The amount of oil entering oceans from shipping operations decreased by 60% 1981–91.
In March 1989 the Exxon Valdez (belonging to the Exxon Corporation) ran aground and spilled oil in Alaska's Prince William Sound, covering 12,400 sq km/4,800 sq mi and killing at least 34,400 sea birds, 10,000 sea otters, and up to 16 whales. The incident led to the US Oil Pollution Act of 1990, which requires tankers operating in US waters to have double hulls.
The world's largest oil spill was in the Gulf in 1991 as a direct result of hostilities during the Gulf War. Around 6–8 million barrels (210–280 million gallons) of oil were spilled, polluting 675 km/420 mi of Saudi coastline.
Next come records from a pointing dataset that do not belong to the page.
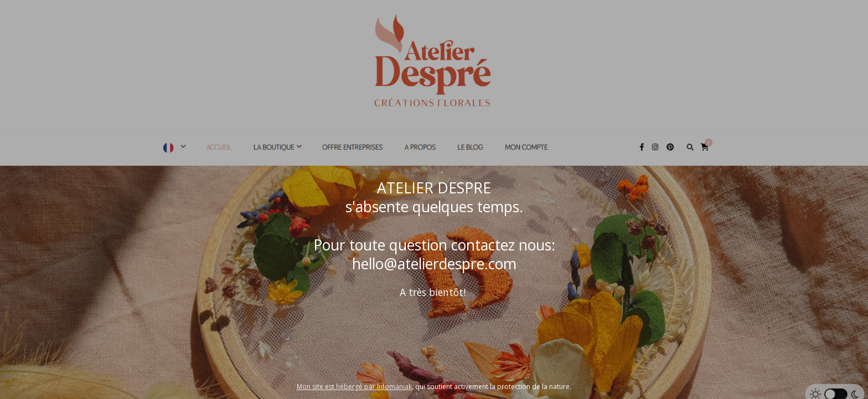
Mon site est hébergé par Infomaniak (354, 386)
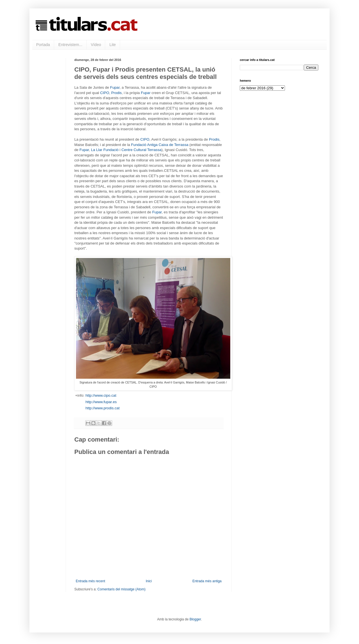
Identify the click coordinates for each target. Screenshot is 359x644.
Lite (112, 45)
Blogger (195, 619)
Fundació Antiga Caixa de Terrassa (160, 145)
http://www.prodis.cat (103, 408)
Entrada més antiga (207, 581)
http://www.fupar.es (101, 402)
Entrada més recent (90, 581)
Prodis (116, 93)
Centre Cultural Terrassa (141, 150)
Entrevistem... (70, 45)
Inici (149, 581)
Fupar (115, 87)
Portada (43, 45)
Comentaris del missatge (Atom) (121, 589)
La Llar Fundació (105, 150)
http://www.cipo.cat (101, 395)
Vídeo (96, 45)
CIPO (105, 93)
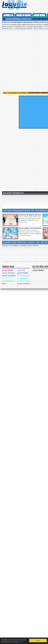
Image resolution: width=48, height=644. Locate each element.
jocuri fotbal (22, 273)
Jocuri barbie (38, 270)
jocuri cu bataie (9, 276)
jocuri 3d (21, 270)
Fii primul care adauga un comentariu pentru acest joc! (20, 246)
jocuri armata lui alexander (9, 273)
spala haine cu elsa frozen (30, 228)
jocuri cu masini (23, 15)
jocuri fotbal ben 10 (9, 278)
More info (20, 642)
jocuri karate (8, 270)
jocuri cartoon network (25, 284)
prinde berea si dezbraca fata (9, 281)
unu (4, 284)
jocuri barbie (39, 15)
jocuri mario (22, 278)
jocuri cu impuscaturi (25, 281)
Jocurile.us (8, 15)
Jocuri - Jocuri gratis (10, 93)
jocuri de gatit (23, 276)
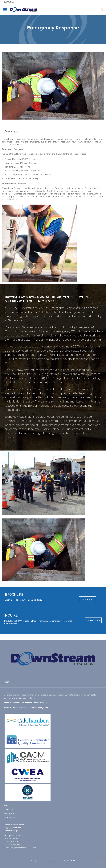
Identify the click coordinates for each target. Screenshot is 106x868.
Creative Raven (69, 861)
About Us (8, 805)
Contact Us (8, 809)
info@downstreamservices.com (23, 848)
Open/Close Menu (5, 10)
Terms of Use (9, 817)
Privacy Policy (10, 813)
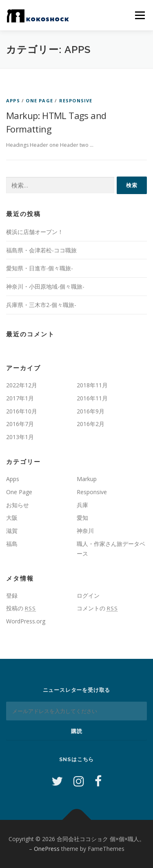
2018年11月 (92, 385)
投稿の (21, 608)
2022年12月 (22, 385)
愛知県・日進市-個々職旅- (40, 268)
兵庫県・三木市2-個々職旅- (41, 305)
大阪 (12, 517)
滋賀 (12, 530)
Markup (86, 479)
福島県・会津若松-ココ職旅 (41, 250)
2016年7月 (20, 424)
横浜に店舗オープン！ (35, 232)
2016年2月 (91, 424)
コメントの (97, 608)
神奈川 (85, 530)
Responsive (76, 100)
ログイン (88, 595)
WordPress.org (26, 621)
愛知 (82, 517)
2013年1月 (20, 437)
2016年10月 (22, 411)
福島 (12, 543)
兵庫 (82, 505)
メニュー (140, 15)
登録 (12, 595)
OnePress (47, 848)
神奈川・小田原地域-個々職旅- (45, 286)
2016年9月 (91, 411)
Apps (13, 100)
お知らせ (18, 505)
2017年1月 (20, 398)
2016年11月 (92, 398)
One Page (39, 100)
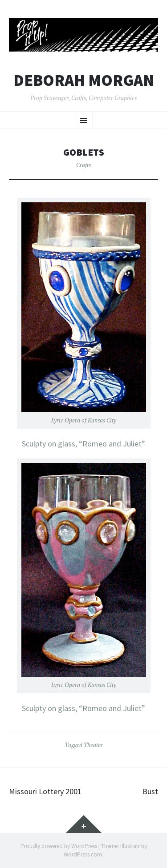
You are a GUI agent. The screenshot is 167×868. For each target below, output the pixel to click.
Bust (150, 791)
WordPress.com (83, 854)
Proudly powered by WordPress (59, 846)
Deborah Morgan (84, 80)
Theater (93, 745)
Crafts (83, 165)
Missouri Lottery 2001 (45, 791)
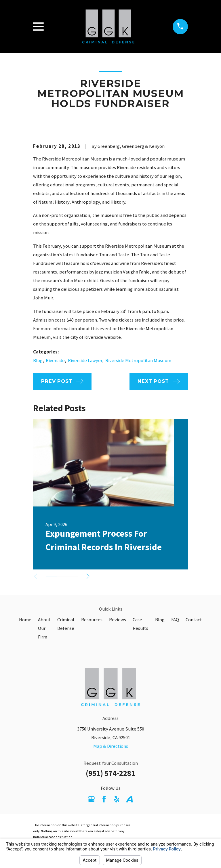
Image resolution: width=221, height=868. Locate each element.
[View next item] (88, 576)
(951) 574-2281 (110, 773)
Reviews (118, 620)
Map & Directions (110, 746)
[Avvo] (129, 799)
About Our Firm (44, 628)
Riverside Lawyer (85, 361)
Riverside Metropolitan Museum (138, 361)
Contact (194, 620)
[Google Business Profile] (91, 799)
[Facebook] (104, 799)
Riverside (55, 361)
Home (25, 620)
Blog (38, 361)
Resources (92, 620)
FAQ (175, 620)
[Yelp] (117, 799)
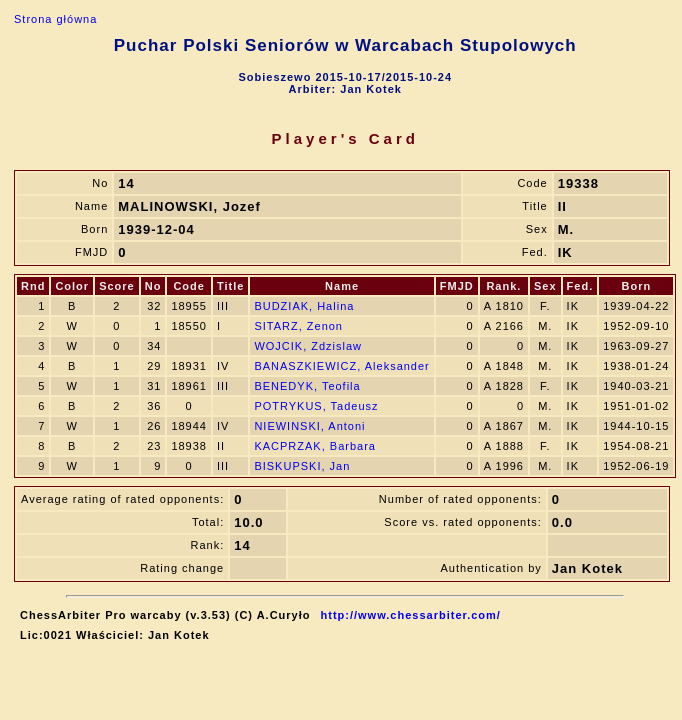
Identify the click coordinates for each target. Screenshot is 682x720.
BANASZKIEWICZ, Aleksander (341, 366)
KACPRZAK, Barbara (315, 446)
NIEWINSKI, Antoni (309, 426)
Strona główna (55, 19)
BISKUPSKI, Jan (302, 466)
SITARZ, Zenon (298, 326)
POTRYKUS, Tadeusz (316, 406)
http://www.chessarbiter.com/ (411, 615)
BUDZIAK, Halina (304, 306)
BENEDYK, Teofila (307, 386)
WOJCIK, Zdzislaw (308, 346)
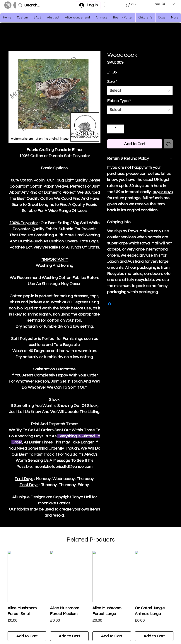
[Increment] (120, 129)
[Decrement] (111, 129)
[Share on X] (116, 304)
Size (112, 82)
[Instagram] (8, 5)
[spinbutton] (116, 129)
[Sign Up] (112, 4)
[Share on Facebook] (110, 304)
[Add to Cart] (27, 636)
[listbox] (165, 4)
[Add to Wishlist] (168, 144)
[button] (134, 4)
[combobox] (140, 91)
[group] (90, 596)
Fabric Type (119, 101)
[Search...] (44, 5)
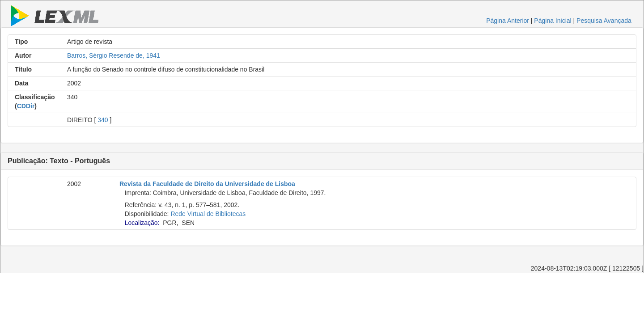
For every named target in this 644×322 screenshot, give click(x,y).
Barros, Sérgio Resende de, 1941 (114, 55)
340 (102, 120)
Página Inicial (552, 21)
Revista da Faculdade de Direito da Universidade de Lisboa (207, 184)
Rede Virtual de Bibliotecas (208, 214)
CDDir (26, 106)
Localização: (142, 223)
In some places, the oil was 30 cm/12 in deep in the sand.
In the Niger River delta in Nigeria, Shell pipelines have repeatedly burst; in 1970 oil spilled across an area of 8 sq km/3 sq mi, which remained contaminated for over 20 years.
In December 1989, an Iranian tanker leaked 19 million gallons off the coast of Morocco. In 1994, in the Komi region of north Russia, a broken pipeline leaking into the Pechora River was estimated to have caused one of the biggest oil spills since 1989.
In February 1996, the Norwegian tanker the Sea Empress ran aground near the entrance to Milford Haven harbour, Wales, UK, letting loose a flood of 19.5 million gallons of crude oil. The port authority responsible for this oil spill, which devastated fishing, wildlife, and tourism in west Wales, was fined £4 million in January 1999, the largest penalty for causing pollution in British legal history.
Over one million gallons of crude oil leaked into the Iguaçu River in southwest Brazil in July 2000. It came from an underwater pipeline at a state-operated oil refinery, Petrobras, and was Brazil's worst oil spill for 25 years. Petrobras was fined US$110 million.
An oil slick from a stranded tanker threatened rare wildlife on Ecuador's Galapagos Islands in January 2001. About 80% of the 24,000-gallon cargo leaked into the sea. Ecuador declared a state of emergency and appealed for international assistance to fund a clean-up. Winds and shifting ocean currents helped disperse the oil.